Your objective
Would you retype exactly the lines from the one containing "Select the Банковские карты menu item" through the last line of the records below, and nothing else?
Top of Extracted records
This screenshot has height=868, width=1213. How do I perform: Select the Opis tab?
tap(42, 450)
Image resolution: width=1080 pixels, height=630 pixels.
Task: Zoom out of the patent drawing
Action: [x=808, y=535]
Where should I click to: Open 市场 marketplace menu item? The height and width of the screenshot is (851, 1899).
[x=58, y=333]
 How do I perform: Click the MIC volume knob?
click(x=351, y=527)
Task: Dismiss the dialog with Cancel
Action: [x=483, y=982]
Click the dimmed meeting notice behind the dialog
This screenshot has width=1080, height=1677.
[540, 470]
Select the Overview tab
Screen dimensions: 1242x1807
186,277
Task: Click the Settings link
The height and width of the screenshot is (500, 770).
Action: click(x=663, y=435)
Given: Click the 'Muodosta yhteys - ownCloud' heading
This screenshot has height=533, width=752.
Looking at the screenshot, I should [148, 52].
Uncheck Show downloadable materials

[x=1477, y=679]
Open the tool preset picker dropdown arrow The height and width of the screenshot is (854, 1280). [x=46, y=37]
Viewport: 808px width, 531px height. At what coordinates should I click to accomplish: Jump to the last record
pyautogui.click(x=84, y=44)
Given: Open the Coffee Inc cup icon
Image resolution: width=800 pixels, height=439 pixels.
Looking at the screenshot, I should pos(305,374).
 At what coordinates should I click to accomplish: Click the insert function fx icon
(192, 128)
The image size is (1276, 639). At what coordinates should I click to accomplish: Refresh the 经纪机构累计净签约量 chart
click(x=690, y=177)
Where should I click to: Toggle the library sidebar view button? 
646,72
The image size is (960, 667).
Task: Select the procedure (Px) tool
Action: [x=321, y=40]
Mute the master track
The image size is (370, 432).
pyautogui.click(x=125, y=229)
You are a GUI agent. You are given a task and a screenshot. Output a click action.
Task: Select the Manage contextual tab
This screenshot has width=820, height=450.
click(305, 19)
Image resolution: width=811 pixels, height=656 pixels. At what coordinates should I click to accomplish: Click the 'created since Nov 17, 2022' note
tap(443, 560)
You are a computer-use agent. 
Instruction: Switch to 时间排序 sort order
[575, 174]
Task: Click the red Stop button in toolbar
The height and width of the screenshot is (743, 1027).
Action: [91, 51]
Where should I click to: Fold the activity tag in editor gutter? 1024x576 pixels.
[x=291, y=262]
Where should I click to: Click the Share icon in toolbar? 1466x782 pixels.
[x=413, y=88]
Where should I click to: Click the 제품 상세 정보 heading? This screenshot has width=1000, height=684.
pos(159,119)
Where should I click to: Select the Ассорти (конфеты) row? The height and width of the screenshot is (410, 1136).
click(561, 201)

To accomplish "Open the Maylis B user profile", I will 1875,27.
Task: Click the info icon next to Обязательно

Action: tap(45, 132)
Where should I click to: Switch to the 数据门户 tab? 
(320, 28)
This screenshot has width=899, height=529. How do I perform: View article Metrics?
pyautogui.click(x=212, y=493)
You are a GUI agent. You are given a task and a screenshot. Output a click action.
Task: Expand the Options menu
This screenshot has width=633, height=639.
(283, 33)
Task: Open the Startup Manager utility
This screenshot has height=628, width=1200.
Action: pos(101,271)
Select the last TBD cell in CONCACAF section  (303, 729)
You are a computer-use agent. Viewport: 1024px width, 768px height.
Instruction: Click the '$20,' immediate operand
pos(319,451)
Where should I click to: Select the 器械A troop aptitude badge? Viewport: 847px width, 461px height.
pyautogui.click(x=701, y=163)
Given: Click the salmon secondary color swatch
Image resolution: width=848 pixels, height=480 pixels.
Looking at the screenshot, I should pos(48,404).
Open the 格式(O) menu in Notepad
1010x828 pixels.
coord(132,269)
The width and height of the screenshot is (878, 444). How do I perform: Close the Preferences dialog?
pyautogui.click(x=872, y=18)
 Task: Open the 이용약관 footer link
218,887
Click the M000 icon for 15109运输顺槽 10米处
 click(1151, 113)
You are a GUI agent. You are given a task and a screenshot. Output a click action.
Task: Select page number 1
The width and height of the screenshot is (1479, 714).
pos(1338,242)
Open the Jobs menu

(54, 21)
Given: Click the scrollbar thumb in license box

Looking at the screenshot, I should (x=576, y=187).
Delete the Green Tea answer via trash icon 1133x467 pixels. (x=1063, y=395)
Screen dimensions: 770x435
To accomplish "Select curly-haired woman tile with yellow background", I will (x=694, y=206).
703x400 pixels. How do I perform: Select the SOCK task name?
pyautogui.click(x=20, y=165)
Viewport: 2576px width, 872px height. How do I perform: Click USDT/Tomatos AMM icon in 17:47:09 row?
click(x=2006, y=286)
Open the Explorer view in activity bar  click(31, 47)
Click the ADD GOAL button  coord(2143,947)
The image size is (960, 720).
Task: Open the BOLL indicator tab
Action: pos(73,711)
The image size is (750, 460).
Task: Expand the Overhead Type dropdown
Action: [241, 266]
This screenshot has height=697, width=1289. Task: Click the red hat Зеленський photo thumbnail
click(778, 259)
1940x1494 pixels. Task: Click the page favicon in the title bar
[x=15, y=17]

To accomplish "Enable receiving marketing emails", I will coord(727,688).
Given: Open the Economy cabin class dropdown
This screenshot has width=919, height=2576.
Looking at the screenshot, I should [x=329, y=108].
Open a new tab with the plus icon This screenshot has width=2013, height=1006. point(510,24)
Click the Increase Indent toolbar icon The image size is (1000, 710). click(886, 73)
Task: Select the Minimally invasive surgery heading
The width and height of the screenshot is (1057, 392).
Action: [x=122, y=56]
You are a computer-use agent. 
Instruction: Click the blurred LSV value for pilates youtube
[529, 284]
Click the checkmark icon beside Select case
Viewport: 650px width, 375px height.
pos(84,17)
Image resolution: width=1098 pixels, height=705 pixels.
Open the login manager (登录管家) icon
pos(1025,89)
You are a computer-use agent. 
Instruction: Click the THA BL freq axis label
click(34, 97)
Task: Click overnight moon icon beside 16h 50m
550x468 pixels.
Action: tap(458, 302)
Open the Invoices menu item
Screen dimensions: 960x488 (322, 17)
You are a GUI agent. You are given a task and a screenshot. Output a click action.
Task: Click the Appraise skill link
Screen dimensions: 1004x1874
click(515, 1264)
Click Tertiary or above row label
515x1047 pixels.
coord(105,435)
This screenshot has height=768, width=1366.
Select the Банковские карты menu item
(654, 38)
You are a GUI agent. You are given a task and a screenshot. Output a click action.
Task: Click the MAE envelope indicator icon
Bottom of Extracted records
Written solution
Select the Банковские карты menu item
(654, 38)
You are a GUI agent. You are given a task and a screenshot. Output a click action.
Task: Click the MAE envelope indicator icon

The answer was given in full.